You can't ignore what happened in the Great Depression because many of it's laws are either still on the books, or have nonetheless influenced the laws we have today. Farmers went from burning crops to maintain the prices to getting paid to not plant. Yes, there are important environmental issues, I do know what they are, and farmers do deserve some compensation for them. But the fact remains that farmers are paid not to produce to keep agriculture prices high.
From Columbia University Press' Encylcopedia:
U.S. Assistance Programs
The average U.S. farmer receives $16,000 in annual subsidies. Two-thirds of farmers receive no direct payments. Of those that do, the average amount amongst the lowest paid eighty percent was $7000 from 1995-2003. (
http://www.ewg.org/farm/findings.php) Subsidies are a mix of tax reductions, direct cash payments and below-market prices on water and other inputs. Some claim that these aggregate figures are misleading because large agribusinesses, rather than individual farmers, receive a significant share of total subsidy spending.

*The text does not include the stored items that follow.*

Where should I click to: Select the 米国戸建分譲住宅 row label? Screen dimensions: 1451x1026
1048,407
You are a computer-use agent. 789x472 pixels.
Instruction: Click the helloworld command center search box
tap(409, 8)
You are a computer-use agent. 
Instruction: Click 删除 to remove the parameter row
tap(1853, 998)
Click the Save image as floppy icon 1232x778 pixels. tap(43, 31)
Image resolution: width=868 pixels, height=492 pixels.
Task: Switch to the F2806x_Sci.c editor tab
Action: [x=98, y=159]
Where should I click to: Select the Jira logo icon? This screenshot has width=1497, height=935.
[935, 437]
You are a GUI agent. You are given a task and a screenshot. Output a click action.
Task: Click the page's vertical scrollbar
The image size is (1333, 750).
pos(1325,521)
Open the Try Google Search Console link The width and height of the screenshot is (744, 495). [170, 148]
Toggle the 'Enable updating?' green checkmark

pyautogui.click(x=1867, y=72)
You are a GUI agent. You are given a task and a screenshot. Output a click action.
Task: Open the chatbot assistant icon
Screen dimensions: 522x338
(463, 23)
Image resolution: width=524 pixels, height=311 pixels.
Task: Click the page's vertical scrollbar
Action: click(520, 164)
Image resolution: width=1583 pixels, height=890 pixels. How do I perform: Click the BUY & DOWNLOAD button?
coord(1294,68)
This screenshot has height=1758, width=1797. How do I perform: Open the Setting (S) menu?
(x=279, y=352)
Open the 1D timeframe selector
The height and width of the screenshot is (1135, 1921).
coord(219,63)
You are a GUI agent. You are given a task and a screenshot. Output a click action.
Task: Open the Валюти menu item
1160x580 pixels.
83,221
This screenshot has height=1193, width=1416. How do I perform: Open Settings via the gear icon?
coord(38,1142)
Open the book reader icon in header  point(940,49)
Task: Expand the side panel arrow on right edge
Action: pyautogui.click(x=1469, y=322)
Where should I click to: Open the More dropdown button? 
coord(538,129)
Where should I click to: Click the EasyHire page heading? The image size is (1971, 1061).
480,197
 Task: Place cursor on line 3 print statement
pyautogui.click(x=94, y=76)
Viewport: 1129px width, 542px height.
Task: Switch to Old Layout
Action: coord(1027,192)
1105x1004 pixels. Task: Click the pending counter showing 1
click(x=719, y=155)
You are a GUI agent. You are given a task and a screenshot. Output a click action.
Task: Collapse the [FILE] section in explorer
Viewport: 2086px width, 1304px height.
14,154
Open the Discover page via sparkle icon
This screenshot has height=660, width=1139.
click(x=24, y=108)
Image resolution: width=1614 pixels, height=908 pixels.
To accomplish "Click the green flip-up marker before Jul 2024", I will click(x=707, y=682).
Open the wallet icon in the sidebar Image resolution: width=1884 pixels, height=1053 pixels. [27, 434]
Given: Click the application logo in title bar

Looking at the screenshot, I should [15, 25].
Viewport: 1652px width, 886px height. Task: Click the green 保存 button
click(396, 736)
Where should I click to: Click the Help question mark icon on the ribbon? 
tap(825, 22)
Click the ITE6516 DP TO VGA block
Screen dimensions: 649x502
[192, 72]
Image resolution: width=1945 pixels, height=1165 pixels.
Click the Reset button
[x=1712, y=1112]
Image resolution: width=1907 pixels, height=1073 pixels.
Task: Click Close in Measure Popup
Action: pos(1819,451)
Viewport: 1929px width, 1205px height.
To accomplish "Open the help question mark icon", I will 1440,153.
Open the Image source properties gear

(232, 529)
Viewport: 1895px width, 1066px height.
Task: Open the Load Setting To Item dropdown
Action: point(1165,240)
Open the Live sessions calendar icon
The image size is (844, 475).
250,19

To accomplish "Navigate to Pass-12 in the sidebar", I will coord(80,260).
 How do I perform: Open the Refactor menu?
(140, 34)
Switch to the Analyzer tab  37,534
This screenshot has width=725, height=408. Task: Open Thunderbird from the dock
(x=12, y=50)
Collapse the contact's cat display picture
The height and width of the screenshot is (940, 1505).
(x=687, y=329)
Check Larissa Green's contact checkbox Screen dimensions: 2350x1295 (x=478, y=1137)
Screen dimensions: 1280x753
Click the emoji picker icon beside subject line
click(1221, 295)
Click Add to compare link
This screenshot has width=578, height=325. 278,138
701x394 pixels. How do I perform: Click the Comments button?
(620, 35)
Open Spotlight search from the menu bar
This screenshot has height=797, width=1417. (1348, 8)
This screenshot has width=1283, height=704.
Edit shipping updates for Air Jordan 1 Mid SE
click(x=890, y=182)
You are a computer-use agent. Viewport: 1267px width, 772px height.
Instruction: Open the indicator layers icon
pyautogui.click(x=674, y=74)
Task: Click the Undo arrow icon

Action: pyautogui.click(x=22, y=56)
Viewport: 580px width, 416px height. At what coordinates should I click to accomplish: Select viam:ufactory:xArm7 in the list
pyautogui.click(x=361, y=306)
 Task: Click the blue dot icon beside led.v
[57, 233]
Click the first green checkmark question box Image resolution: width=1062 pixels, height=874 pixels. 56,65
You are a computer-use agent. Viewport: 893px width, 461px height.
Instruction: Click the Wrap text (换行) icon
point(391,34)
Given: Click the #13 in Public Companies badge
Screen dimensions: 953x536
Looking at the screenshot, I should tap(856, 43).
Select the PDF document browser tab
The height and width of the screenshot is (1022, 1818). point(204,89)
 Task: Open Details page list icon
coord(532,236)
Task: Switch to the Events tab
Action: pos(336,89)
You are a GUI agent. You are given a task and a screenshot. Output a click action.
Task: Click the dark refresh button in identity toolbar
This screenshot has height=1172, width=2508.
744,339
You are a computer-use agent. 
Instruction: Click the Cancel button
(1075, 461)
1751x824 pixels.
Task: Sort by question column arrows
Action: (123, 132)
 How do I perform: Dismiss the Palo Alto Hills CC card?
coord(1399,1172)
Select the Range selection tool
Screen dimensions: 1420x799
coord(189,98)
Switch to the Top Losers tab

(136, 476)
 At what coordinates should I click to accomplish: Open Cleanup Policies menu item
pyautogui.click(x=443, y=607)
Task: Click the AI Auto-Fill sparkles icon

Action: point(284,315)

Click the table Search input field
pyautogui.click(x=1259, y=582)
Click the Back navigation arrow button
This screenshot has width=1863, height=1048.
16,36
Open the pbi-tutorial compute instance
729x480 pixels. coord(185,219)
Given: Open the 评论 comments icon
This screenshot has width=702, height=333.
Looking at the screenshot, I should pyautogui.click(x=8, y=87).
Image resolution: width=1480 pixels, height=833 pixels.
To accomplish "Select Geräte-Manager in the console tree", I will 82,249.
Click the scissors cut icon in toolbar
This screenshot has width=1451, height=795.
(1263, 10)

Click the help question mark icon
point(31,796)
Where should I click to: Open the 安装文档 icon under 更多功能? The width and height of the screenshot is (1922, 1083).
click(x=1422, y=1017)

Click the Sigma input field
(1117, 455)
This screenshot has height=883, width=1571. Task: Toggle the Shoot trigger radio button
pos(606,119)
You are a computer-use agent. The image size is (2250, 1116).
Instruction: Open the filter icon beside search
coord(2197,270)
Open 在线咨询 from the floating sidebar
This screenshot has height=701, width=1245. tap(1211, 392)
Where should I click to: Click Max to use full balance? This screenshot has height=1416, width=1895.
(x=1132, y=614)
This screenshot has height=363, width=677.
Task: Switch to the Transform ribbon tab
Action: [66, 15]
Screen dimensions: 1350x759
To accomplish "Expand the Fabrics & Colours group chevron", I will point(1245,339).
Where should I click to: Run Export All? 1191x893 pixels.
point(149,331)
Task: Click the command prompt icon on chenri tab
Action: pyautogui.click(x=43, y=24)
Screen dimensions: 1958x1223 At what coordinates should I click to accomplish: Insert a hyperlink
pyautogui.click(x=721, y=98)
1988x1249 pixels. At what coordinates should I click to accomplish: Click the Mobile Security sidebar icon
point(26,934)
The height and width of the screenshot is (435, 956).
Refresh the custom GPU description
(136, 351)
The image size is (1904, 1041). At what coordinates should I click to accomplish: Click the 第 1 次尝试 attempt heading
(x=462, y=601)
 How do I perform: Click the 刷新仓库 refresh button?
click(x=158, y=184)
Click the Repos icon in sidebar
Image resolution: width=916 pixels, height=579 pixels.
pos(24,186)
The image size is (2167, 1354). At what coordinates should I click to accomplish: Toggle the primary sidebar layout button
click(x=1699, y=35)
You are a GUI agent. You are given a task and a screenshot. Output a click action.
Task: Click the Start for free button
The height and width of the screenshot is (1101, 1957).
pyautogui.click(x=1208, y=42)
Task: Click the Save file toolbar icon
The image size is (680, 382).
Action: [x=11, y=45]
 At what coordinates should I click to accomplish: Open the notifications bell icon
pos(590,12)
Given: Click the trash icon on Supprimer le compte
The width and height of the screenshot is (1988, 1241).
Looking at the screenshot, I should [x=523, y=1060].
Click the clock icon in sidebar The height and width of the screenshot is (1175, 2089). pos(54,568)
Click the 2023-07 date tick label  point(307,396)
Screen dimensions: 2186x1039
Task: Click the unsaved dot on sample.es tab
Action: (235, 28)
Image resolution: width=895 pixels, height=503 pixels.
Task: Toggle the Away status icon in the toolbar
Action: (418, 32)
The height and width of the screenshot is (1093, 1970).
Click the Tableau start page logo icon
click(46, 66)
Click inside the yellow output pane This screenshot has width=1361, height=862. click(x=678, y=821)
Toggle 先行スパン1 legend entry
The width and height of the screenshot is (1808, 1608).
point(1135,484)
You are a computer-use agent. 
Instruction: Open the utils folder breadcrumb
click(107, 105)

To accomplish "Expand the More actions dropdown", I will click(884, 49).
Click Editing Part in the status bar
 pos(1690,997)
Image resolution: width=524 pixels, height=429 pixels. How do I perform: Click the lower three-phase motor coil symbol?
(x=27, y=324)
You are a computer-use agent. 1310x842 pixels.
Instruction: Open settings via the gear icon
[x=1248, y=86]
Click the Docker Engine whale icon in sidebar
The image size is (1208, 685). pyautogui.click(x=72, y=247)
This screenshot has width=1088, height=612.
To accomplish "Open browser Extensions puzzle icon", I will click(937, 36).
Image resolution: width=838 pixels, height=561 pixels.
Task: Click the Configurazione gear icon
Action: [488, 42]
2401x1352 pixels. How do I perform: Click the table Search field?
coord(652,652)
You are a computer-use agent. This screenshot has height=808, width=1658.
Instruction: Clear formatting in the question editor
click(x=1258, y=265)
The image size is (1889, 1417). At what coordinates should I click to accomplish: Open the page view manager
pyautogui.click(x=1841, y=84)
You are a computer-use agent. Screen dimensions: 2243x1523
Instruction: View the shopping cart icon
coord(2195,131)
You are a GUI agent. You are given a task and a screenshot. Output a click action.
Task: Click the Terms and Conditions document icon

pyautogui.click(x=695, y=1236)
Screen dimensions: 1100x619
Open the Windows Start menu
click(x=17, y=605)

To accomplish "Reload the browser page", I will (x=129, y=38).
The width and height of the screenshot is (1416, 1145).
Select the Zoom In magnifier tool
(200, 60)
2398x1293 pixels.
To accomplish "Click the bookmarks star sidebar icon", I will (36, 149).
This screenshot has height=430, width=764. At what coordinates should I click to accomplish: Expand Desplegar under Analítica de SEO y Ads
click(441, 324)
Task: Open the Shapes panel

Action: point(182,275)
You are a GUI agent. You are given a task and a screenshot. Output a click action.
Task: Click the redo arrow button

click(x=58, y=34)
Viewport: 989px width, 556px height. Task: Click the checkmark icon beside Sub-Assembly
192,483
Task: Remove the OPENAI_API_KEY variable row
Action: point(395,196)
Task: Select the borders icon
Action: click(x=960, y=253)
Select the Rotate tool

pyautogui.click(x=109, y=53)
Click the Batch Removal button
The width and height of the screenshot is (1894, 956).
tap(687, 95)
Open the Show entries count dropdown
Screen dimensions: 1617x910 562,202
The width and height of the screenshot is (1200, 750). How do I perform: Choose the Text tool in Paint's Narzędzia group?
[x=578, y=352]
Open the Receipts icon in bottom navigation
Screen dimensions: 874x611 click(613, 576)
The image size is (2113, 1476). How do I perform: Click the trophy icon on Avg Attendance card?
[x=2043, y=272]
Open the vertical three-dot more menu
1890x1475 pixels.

The Freedom to Farm Act of 1996 reduced farm subsidies, providing fixed payments over a period and replacing price supports and subsidies. The Farm Bill (2002) contains direct and countercyclical payments designed to limit the effects of low prices and yields.
In the United States, the federal government first assisted agriculture directly in the 1920s. During World War I farmers had been encouraged to increase production, and in the postwar period wartime levels of production were maintained. This resulted in an oversupply that caused a sharp drop in prices. The Agricultural Credits Act (1923) failed to solve the problem. In 1929, President Hoover signed the Agricultural Marketing Act, establishing the Federal Farm Board with a fund of $500 million to further farming cooperatives and to set up stabilization boards, which by their purchases on the open market were to stabilize the prices of grain and cotton. Such purchases, however, only encouraged farmers to raise still larger crops in expectation of greater profits; consequently, the Farm Board failed and had to sell its holdings at a loss of $200 million.
The Agricultural Adjustment Act (AAA) of 1933, one of the first pieces of legislation passed under President Franklin Delano Roosevelt's New Deal program, attempted to control farm prices by reducing and controlling the supply of basic crops. The AAA empowered the Secretary of Agriculture to fix marketing quotas for major farm products, to take surplus production off the market, and to reduce production of staple crops by offering producers payments in return for voluntarily reducing the acreage devoted to raising such crops. The Commodity Credit Corporation (CCC), also created in 1933, began making loans to farmers on agricultural products. Loans were granted only to farmers who agreed to sign production-control agreements. Farm prices steadily improved: between 1932 and 1937 the prices for major farm products increased by approximately 85%. However, the Supreme Court declared certain production control features of the AAA unconstitutional.
Large crops of wheat and cotton led to passage of the Agricultural Act of 1937. In its amended form, this act provided the framework for the major farm programs in effect since that time. The act made price-support loans by the CCC mandatory on the designated basic commodities of corn, wheat, and cotton; optional support was authorized for other commodities. Under this act and related legislation, the CCC has supported more than 100 different commodities, including fruit, vegetables, and various types of seed.
From 1941 to 1948, during and just after World War II, surpluses were rapidly utilized, and price supports were used as an incentive to stimulate production of agricultural commodities. In 1948 price-support levels were lowered for most of those commodities. By 1949 the agriculture of war-devastated Europe and Asia had recovered to a significant extent, and demand for American farm products declined considerably. At the same time, however, crop production in the United States had greatly increased, with the result that farm commodity prices dropped and surpluses began to build up again. Rigid support levels were once again enacted, but the Korean War strengthened farm prices and most CCC stocks were sold. Mounting surpluses and increased costs of government programs led to the enactment of a flexible price support program (1954) and of the Soil Bank program (1956), which provided for direct payments to farmers in return for reducing their acreage of major supported crops and required that they leave fallow the land removed from production. The desired effect of control programs was largely negated, because improved technology made it possible to greatly increase yields per acre.
In the early 1960s price supports on major commodities were dropped to or near market-clearing prices, and producers' incomes were protected by direct payments on fixed quantities of products. Direct payments to farmers greatly increased after the 1960s, the feed grain, cotton, and wheat programs accounting for most of this increase.